Claire Schen is Assistant Professor of History at SUNY-Buffalo. She is the author of Charity and Lay Piety in Reformation London, 1500-1620 (Ashgate, 2002); “Greeks and ‘Grecians’ in London: The ‘Other’ Strangers,” in Randolph Vigne and Charles Littleton, eds., From Strangers to Citizens: The Integration of Immigrant Communities in Britain, Ireland, and Colonial America, 1550-1750 (Brighton, 2001); and essays on women and piety. She is currently working on a project about piracy and captivity in early modern Britain and North Africa and British relations with the Ottoman Turks in the seventeenth century.
Christopher Schmidt-Nowara is Associate Professor of History at Fordham University and Director of the Latin American and Latino Studies Institute. He is the author of Empire and Antislavery: Spain, Cuba, and Puerto Rico, 1833-1874 (Pittsburgh, 1999) and is currently working on a monograph entitled “The Conquest of History: Spanish Colonialism and National Histories in the Nineteenth Century,” forthcoming from Pittsburgh.
Patricia Seed is Professor of History at the University of California Irvine. She is the author of three books including, most recently, American Pentimento: The Invention of Indians and the Pursuit of Riches (Minnesota, 2001). She has received five prizes for historical writing on a variety of different subjects. She is currently writing “The Navigation and Cartography of the Atlantic from A.D. 800 to 1600.”
Erik R. Seeman, Associate Professor of History at SUNY-Buffalo, is the author of Pious Persuasions: Laity and Clergy in Eighteenth-Century New England (Johns Hopkins, 1999) and “Reading Indians’ Deathbed Scenes: Ethnohistorical and Representational Approaches,” Journal of American History (2001).
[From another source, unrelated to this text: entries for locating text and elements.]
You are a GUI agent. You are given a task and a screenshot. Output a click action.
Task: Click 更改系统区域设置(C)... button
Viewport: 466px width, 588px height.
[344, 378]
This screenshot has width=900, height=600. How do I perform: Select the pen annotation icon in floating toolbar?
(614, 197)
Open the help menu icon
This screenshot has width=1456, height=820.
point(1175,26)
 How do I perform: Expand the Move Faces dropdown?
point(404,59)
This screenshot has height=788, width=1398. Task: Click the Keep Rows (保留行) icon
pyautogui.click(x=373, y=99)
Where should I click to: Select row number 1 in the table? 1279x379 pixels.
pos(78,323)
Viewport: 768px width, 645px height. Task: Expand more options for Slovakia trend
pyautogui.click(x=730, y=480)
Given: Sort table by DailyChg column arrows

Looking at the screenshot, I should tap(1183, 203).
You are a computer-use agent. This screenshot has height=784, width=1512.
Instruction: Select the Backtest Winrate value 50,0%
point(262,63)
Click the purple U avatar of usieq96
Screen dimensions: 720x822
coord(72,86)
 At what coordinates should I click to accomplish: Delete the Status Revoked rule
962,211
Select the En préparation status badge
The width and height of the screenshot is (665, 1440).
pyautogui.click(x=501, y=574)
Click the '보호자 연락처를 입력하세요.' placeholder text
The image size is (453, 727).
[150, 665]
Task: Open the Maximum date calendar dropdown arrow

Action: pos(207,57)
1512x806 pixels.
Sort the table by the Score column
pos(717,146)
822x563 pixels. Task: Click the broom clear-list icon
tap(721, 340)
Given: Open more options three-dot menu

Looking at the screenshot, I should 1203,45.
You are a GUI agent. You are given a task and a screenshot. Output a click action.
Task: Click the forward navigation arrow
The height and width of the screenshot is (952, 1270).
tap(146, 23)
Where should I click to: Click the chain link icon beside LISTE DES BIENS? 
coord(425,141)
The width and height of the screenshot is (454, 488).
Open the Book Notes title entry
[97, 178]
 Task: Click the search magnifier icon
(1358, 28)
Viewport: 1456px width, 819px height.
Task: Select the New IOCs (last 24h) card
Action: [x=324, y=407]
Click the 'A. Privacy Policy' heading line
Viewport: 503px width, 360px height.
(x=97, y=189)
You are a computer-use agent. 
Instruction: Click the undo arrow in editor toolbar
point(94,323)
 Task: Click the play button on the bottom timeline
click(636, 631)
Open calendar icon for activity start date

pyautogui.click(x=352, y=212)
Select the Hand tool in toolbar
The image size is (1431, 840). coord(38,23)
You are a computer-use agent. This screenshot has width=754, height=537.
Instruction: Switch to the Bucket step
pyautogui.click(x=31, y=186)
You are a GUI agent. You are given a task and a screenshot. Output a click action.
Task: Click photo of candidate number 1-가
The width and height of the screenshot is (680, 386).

He has received National Endowment for the Humanities and Fulbright fellowships to work on his current project, “Final Frontiers: Cross-Cultural Encounters with Death in the New World.”
Reed Ueda is Professor of History at Tufts University and on the Steering Group of the Inter-University Committee on International Migration at the MIT Center for International Studies. He is an associate of the New Global History Initiative directed by Akira Iriye of Harvard and Bruce Mazlish of MIT. He has authored Avenues to Adulthood (Cambridge U. P., 1987) and Post- War Immigrant America (St. Martins, 1994), as well as edited books and written many articles on U. S. social history and global migration.
Jason Young received his Ph.D. from the University at California, Riverside, and is Assistant Professor of History at SUNY-Buffalo. His current project, “Rituals of Resistance: The Making of an African Atlantic Religious Complex in Kongo and along the Sea Islands of the Slave South,” explores the cultural connections between Africans captured in West-Central Africa and their progeny enslaved in the Lowcountry.